▶ [TEXTO PARA LEER]:
------------------------------------------------------------------------

Un funcionario ferroviario que había trabajado en la estación justo al lado de un campo alemán en Polonia en 1942 habló de una experiencia que había tenido una tarde en ese lugar. El campo llevaba ya algún tiempo en construcción, la gente especulaba sobre a qué sería destinado, tal vez el hombre también preguntara a algún alemán, no lo recuerdo, pero al menos dedujo que sería un campo de trabajo para judíos. Esa tarde estaba a punto de acabar la jornada cuando llegó un tren a la estación del campo. Tenía muchos vagones, todos estaban abarrotados de judíos que fueron llenando el campo cuando él volvía en bicicleta a su casa. La estación se encontraba justo al lado y todos los que trabajaban allí oyeron a los que llegaban, los sonidos de una gran multitud de gente que al atardecer se extendió por la zona: gritos, llantos de bebés, conversaciones, susurros. Cuando el hombre volvió a la mañana siguiente a empezar su jornada, reinaba por todas partes un silencio absoluto. Él no lo entendía. ¿Dónde estaba todo el mundo? Sabía que no los habían llevado a otro sitio, tenían que estar allí, en el recinto del campo, pero ¿cómo podían estar tan silenciosos si habían llegado en grandes cantidades?

------------------------------------------------------------------------

▶ [OBJETIVO PLANTEADO A]: Reescribe de forma más breve el párrafo del texto que comienza con «Un funcionario ferroviario» y conserva sus datos principales.

------------------------------------------------------------------------

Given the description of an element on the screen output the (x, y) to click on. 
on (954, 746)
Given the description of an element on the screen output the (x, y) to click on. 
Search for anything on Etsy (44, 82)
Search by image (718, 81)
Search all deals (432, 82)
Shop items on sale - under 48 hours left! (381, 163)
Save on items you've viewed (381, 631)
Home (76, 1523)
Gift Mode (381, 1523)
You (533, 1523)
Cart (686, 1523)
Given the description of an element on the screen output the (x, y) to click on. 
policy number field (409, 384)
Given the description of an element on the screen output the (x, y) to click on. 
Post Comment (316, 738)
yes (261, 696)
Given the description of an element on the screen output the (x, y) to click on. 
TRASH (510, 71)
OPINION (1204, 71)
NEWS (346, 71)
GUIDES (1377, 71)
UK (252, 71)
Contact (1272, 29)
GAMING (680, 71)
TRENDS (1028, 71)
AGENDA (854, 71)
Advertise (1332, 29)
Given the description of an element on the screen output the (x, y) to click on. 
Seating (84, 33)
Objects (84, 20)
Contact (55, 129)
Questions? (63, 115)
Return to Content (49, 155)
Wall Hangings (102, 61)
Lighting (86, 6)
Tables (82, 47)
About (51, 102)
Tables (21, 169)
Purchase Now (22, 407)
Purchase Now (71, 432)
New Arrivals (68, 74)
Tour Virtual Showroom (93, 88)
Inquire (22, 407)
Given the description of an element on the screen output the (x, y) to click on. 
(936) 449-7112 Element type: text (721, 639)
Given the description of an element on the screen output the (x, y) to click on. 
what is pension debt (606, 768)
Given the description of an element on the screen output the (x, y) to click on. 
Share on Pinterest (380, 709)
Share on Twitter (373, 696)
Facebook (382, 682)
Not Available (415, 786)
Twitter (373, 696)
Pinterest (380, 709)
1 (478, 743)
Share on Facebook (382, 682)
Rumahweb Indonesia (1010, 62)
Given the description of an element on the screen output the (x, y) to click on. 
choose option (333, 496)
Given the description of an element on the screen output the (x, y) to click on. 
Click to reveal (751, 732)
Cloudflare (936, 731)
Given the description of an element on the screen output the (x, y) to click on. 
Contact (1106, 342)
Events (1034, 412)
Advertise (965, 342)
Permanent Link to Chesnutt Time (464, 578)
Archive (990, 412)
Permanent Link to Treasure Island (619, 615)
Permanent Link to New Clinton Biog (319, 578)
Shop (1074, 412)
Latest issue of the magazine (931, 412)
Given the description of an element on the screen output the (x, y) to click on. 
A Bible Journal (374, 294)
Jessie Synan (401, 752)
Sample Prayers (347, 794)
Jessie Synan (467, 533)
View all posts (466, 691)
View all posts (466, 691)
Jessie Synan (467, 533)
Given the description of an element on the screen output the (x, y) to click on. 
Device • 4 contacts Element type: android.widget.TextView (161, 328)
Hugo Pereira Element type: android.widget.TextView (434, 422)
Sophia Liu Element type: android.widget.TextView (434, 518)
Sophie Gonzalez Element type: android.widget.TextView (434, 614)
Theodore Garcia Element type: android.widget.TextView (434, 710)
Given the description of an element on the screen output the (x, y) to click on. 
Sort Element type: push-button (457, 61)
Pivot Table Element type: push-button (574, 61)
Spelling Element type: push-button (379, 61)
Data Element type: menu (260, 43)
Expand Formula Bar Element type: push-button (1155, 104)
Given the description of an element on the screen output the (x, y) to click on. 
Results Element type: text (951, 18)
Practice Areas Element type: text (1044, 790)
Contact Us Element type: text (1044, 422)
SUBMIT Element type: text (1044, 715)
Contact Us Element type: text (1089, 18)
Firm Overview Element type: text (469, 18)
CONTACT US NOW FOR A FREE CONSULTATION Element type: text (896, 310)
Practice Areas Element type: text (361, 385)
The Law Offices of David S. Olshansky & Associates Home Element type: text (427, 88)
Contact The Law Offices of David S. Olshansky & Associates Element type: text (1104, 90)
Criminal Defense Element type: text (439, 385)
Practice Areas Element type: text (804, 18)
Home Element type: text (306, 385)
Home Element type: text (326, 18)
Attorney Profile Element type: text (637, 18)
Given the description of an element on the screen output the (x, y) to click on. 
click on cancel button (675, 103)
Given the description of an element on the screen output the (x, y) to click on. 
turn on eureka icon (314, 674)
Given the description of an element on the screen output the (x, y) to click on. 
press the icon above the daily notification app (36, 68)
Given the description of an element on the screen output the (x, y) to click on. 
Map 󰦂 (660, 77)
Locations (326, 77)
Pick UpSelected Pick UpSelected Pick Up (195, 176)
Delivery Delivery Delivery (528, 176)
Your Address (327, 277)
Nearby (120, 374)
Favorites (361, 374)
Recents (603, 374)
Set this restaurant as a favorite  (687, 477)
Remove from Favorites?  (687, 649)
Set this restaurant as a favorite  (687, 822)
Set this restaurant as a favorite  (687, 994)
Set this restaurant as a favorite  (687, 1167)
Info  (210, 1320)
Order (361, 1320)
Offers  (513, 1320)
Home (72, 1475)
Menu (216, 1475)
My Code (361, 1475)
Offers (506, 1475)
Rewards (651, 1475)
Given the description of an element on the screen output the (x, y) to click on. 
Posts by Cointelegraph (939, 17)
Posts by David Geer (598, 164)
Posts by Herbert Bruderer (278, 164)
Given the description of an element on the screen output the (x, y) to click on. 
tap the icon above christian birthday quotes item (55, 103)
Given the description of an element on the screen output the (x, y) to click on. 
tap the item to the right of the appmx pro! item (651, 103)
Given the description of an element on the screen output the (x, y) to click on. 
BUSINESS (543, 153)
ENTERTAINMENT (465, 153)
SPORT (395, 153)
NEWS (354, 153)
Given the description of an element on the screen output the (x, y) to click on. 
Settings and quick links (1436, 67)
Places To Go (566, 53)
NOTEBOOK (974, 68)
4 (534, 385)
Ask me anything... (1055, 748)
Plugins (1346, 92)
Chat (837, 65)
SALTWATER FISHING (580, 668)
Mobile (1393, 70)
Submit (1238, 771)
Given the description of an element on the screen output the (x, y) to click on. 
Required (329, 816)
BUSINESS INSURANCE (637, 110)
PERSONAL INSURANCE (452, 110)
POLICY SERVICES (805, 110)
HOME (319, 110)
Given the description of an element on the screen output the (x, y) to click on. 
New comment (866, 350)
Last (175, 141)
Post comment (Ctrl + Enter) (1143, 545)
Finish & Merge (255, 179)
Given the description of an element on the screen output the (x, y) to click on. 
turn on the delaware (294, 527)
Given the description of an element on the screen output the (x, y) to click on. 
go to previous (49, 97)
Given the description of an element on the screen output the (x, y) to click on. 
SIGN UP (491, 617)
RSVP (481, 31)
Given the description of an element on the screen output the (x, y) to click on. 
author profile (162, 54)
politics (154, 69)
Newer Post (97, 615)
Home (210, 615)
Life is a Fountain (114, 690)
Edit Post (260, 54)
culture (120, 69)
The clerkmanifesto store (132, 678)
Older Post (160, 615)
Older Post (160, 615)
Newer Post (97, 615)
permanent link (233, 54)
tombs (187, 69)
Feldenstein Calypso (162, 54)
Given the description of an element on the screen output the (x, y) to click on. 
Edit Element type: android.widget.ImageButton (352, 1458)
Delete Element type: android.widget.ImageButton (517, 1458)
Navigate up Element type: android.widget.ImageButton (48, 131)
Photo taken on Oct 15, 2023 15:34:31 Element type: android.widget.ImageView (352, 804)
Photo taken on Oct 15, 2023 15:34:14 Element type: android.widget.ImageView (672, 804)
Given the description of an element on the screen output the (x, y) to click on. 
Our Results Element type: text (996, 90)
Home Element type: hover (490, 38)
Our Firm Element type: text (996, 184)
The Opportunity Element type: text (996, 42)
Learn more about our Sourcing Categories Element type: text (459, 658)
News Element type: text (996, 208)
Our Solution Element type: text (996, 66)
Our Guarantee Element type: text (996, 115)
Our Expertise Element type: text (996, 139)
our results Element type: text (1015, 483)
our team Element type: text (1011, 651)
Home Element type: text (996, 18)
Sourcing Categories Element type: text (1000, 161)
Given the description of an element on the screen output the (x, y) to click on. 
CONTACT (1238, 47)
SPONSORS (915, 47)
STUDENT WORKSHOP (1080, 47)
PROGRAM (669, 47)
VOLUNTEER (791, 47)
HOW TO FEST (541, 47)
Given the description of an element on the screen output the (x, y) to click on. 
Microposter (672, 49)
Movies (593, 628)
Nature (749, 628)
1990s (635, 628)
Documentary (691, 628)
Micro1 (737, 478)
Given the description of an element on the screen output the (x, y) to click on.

------------------------------------------------------------------------

▶ [OBJETIVO PLANTEADO B]: Transcribe las entradas tal como aparecen, desde la primera hasta la línea que contiene "Post Comment (316, 738)", ambas incluidas.

▶ [RESPUESTA COMPLETA A]: En 1942, un funcionario ferroviario trabajaba en la estación contigua a un campo alemán en Polonia y contó lo que vivió allí una tarde. El campo llevaba tiempo en construcción, se especulaba sobre su destino y él dedujo que sería un campo de trabajo para judíos. Al terminar la jornada llegó un tren con muchos vagones abarrotados de judíos. Mientras él volvía a casa en bicicleta, el campo se fue llenando, y quienes trabajaban en la estación oyeron gritos, llantos de bebés, conversaciones y susurros. A la mañana siguiente reinaba un silencio absoluto que él no entendía. Sabía que no se los habían llevado a otro sitio y que tenían que estar en el recinto, pero no comprendía cómo tanta gente podía guardar tanto silencio.

▶ [RESPUESTA COMPLETA B]:
Given the description of an element on the screen output the (x, y) to click on. 
on (954, 746)
Given the description of an element on the screen output the (x, y) to click on. 
Search for anything on Etsy (44, 82)
Search by image (718, 81)
Search all deals (432, 82)
Shop items on sale - under 48 hours left! (381, 163)
Save on items you've viewed (381, 631)
Home (76, 1523)
Gift Mode (381, 1523)
You (533, 1523)
Cart (686, 1523)
Given the description of an element on the screen output the (x, y) to click on. 
policy number field (409, 384)
Given the description of an element on the screen output the (x, y) to click on. 
Post Comment (316, 738)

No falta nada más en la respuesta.